California Lutheran University is planning to add a new science building, to be completed during fall of 2020, said Ryan Van Ommeren, facility operations and planning associate vice president.
Van Ommeren said that the new science building will be located along the Spine behind the Ahmanson Science Center and will require the demolition of the F building.
Van Ommeren also said that the new building will have three floors and be roughly 47,000 square feet. The building will also have a bridge that connects it to the Ahmanson Science Center. It will be the largest academic building on the Cal Lutheran campus.
Kristine Butcher, professor and chair of the chemistry department at Cal Lutheran, said that the chemistry department will be the only science department to completely move out of Ahmanson and into the new building. Biology and exercise science will partially move into the new building, but will still remain in Ahmanson.
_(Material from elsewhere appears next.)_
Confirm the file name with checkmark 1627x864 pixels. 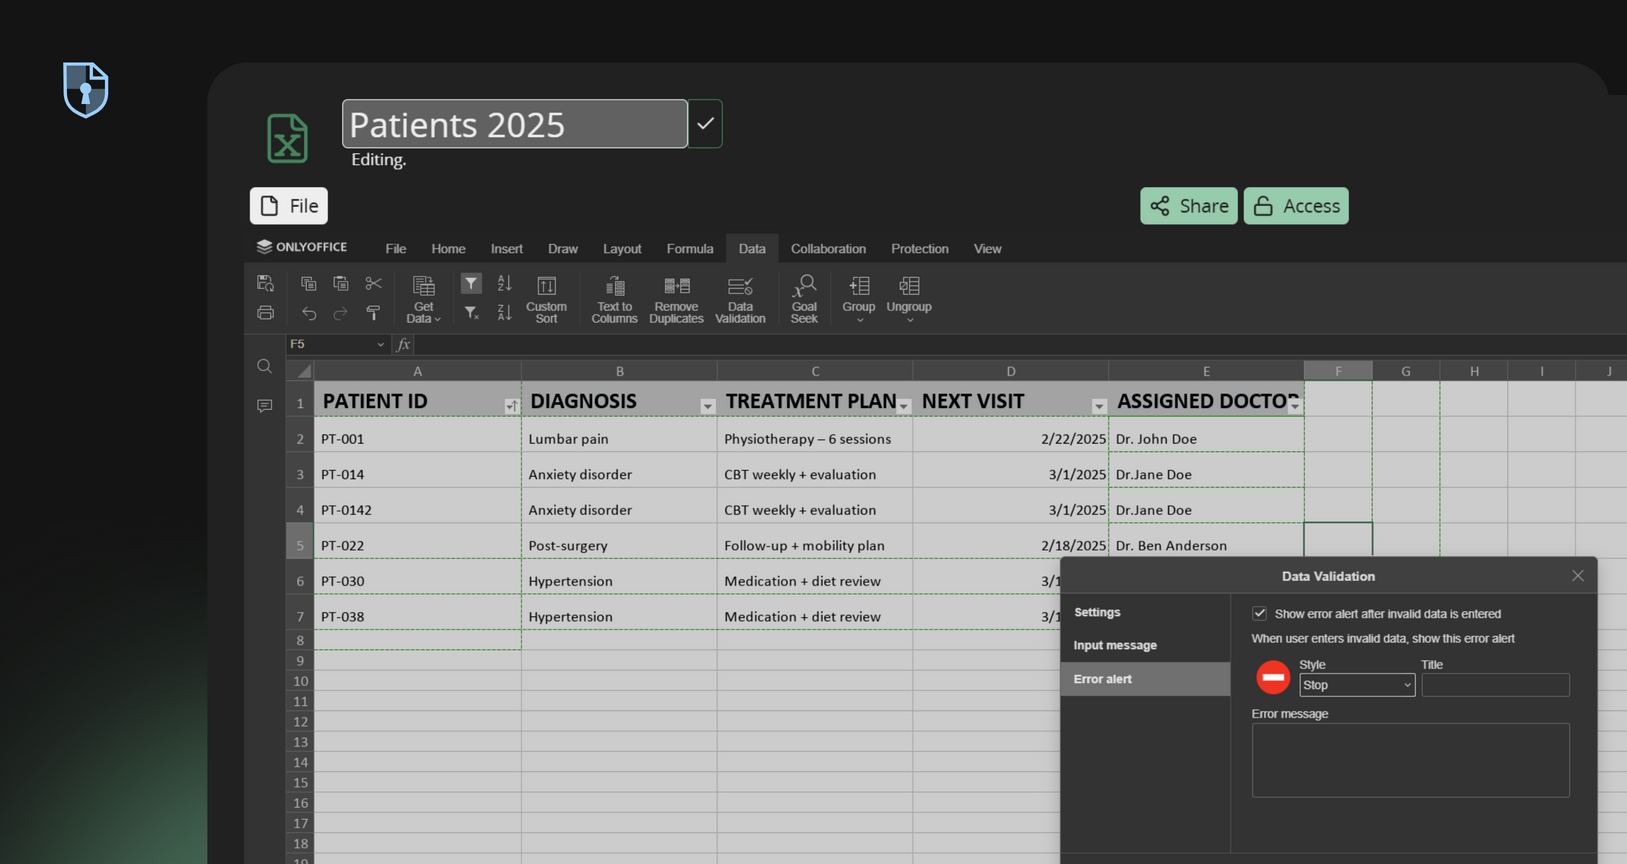[705, 124]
Van Ommeren said the new science building will also add lab space, allowing the geology, biology and physics departments to move completely out of the D building.
“We grew out of this building years ago in terms of adequate space, and ability to have equipment, so we’re really pushing the limits right now. The university is really good about letting us remodel this building [Ahmanson Science Center] in some ways, but there’s only so much space,” Butcher said.
Butcher said that with the addition of the new science building, students can expect to see more sections for the science classes. She also said class sizes could become smaller, and that the courses may become more available to students.
Although current students will have likely graduated by the time this building is completed, students such as junior biology major Allison Menendez are eager for future generations of Cal Lutheran students to benefit from the new facility.
“I wish it could be finished before I graduate so that I’d actually be able to use it, but I’m happy that they’re making a new building. It was manageable in Ahmanson but it was getting a little hectic and you could tell that it caused problems for both students and professors,” Menendez said.
The final decision on the building will not be made for a couple weeks. If the plan is accepted, construction can begin, Van Ommeren said.